电子商务系统对安全问题有较高的要求,传统的访问控制方法DAC(Discretionary
Access Control,自主访问控制模型)、MAC(Mandatory Access
Control,强制访问控制模型)难以满足复杂的企业环境需求。因此,NIST(National Institute of Standards and
Technology,美国国家标准化和技术委员会)于90年代初提出了基于角色的访问控制方法,实现了用户与访问权限的逻辑分离,更符合企业的用户、组织、数据和应用特征。ASP.NET是微软为了抗衡JSP而推出的新一代ASP(Active
Server
Pages)脚本语言,它借鉴了JSP的优点,同时它又具有自身的一些新特点。
本文将首先介绍ASP.NET的基本情况和RBAC(Role
Based Access
Control)的基本思想,在此基础上,给出电子商务系统中实现用户权限控制的一种具体方法。

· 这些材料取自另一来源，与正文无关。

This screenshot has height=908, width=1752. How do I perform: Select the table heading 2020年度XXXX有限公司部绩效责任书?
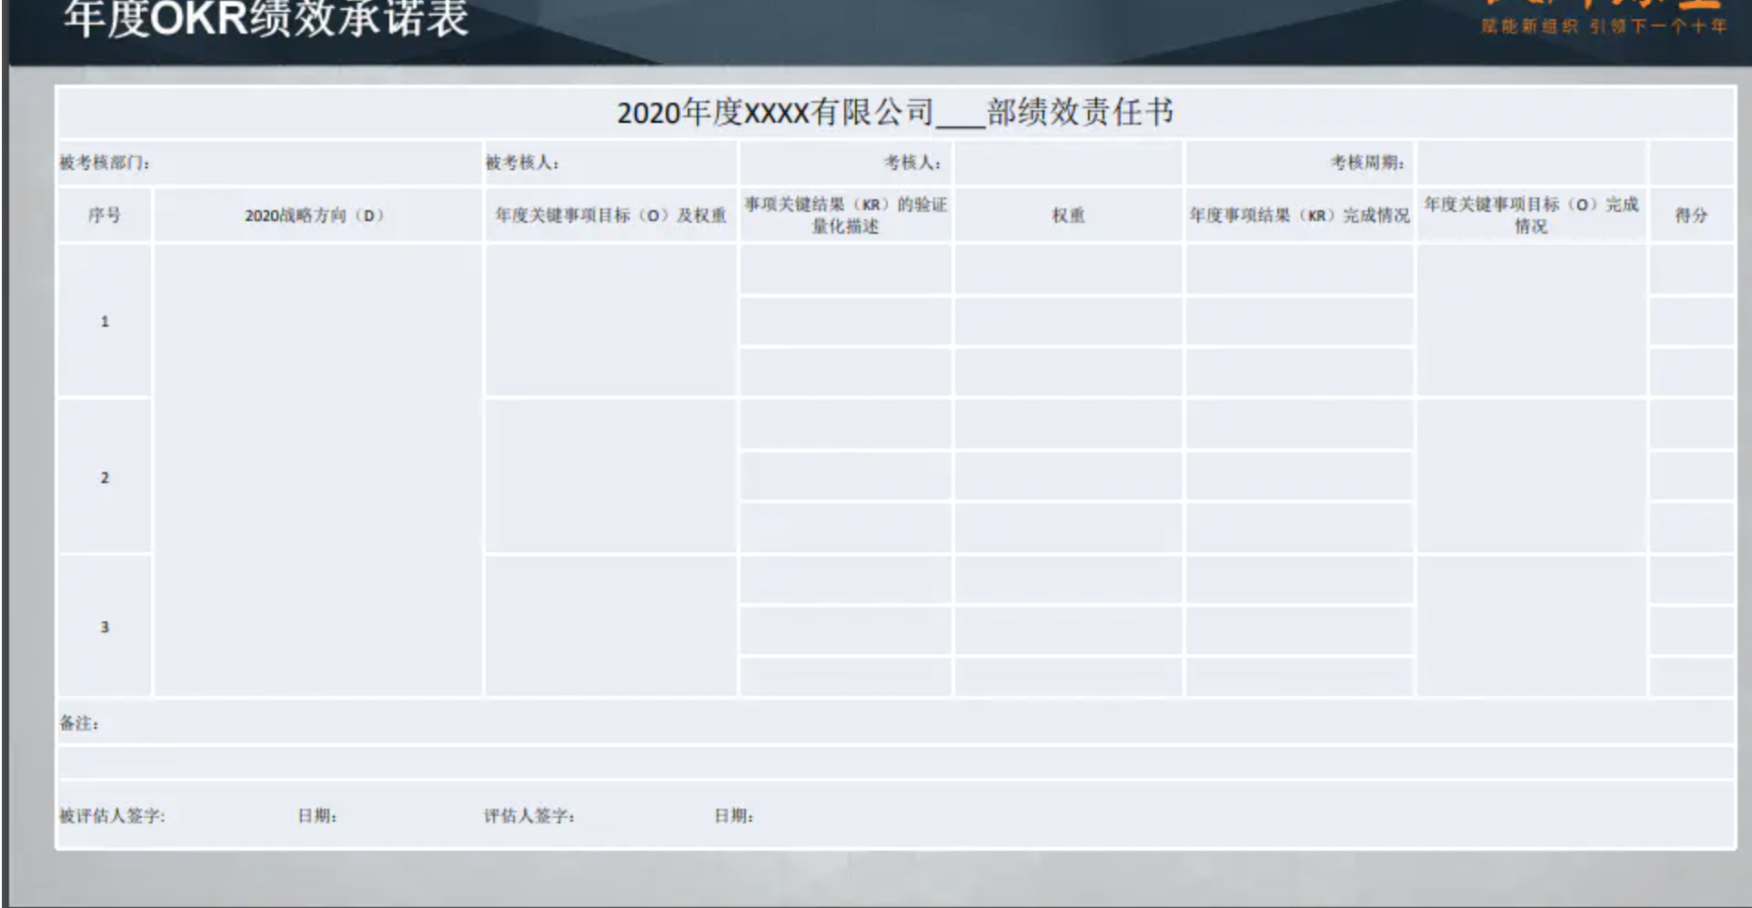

为了使用户能够根据需要方便地定义控件,ASP.NET引入了
Web 窗体用户控件的概念。实际上,只要将.aspx稍作修改即可转换为 Web 用户控件,扩展名为
.ascx,.ascx和.aspx文件一样也有一个存放逻辑的代码隐藏类文件,扩展名为.ascx.vb或.ascx.cs,只是它不能作为独立 Web
窗体页来运行,只有当被包含在
.aspx文件中时,用户控件才能工作。